─── Extracted entries

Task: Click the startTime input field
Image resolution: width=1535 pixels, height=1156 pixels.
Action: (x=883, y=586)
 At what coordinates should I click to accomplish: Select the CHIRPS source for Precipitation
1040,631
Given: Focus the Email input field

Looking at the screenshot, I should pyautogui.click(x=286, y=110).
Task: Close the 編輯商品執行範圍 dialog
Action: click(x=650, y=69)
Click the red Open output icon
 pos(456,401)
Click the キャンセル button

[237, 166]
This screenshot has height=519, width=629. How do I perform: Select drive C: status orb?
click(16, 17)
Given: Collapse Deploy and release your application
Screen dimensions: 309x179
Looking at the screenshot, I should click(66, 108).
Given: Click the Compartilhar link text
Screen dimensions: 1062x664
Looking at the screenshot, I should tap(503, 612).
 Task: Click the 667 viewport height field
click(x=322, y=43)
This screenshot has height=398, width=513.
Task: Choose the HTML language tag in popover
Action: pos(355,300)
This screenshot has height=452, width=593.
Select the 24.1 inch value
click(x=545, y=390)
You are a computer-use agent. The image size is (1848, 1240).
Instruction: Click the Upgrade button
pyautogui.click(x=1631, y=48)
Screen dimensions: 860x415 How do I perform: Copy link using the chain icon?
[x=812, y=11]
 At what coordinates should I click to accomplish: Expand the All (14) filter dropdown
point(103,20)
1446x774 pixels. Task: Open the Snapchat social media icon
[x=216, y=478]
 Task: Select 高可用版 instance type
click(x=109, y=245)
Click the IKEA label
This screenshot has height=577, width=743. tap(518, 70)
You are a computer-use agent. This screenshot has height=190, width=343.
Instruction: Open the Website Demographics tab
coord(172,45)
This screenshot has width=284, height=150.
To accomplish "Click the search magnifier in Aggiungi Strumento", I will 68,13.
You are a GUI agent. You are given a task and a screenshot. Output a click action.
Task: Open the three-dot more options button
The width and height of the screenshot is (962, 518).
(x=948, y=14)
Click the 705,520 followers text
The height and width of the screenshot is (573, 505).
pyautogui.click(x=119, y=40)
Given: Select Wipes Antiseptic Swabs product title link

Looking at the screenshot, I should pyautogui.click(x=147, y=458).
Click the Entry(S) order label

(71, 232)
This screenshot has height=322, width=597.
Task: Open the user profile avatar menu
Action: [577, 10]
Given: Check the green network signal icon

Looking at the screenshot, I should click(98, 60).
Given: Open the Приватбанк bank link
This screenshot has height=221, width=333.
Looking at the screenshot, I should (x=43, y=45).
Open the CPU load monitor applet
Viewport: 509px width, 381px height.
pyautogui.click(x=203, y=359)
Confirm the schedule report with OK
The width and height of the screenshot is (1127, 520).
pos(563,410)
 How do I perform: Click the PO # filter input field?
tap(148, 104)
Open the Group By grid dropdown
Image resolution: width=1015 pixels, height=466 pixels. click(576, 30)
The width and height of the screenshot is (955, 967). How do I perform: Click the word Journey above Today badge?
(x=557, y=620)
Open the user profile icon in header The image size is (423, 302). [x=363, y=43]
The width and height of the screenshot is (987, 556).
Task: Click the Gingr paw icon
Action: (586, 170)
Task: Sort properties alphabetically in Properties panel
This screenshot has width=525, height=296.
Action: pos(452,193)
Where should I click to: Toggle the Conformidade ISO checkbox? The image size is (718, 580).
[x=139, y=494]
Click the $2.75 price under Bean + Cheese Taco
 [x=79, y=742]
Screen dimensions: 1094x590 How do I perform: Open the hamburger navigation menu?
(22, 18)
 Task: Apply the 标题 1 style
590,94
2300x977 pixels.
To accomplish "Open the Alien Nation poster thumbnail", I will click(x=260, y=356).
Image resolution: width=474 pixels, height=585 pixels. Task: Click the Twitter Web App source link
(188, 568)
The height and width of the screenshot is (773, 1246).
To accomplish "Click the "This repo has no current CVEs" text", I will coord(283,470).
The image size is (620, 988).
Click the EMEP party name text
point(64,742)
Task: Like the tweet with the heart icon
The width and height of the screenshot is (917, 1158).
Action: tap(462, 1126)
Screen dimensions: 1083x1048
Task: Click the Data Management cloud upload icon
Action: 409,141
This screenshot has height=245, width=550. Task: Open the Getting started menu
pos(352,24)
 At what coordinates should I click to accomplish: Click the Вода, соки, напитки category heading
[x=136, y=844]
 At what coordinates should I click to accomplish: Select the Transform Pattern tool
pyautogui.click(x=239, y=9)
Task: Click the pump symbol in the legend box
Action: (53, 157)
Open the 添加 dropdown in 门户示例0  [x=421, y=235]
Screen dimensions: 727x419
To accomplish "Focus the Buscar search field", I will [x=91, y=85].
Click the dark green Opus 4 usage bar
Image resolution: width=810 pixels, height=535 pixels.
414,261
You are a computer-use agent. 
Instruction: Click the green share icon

──────

**Action item**
Return every line from the one holding "The height and width of the screenshot is (773, 1246)." through the end of the data, exactly as it appears, with both ends kept and nothing else.

**Expected answer**
The height and width of the screenshot is (773, 1246).
To accomplish "Click the "This repo has no current CVEs" text", I will coord(283,470).
The image size is (620, 988).
Click the EMEP party name text
point(64,742)
Task: Like the tweet with the heart icon
The width and height of the screenshot is (917, 1158).
Action: tap(462, 1126)
Screen dimensions: 1083x1048
Task: Click the Data Management cloud upload icon
Action: 409,141
This screenshot has height=245, width=550. Task: Open the Getting started menu
pos(352,24)
 At what coordinates should I click to accomplish: Click the Вода, соки, напитки category heading
[x=136, y=844]
 At what coordinates should I click to accomplish: Select the Transform Pattern tool
pyautogui.click(x=239, y=9)
Task: Click the pump symbol in the legend box
Action: (53, 157)
Open the 添加 dropdown in 门户示例0  [x=421, y=235]
Screen dimensions: 727x419
To accomplish "Focus the Buscar search field", I will [x=91, y=85].
Click the dark green Opus 4 usage bar
Image resolution: width=810 pixels, height=535 pixels.
414,261
You are a computer-use agent. 
Instruction: Click the green share icon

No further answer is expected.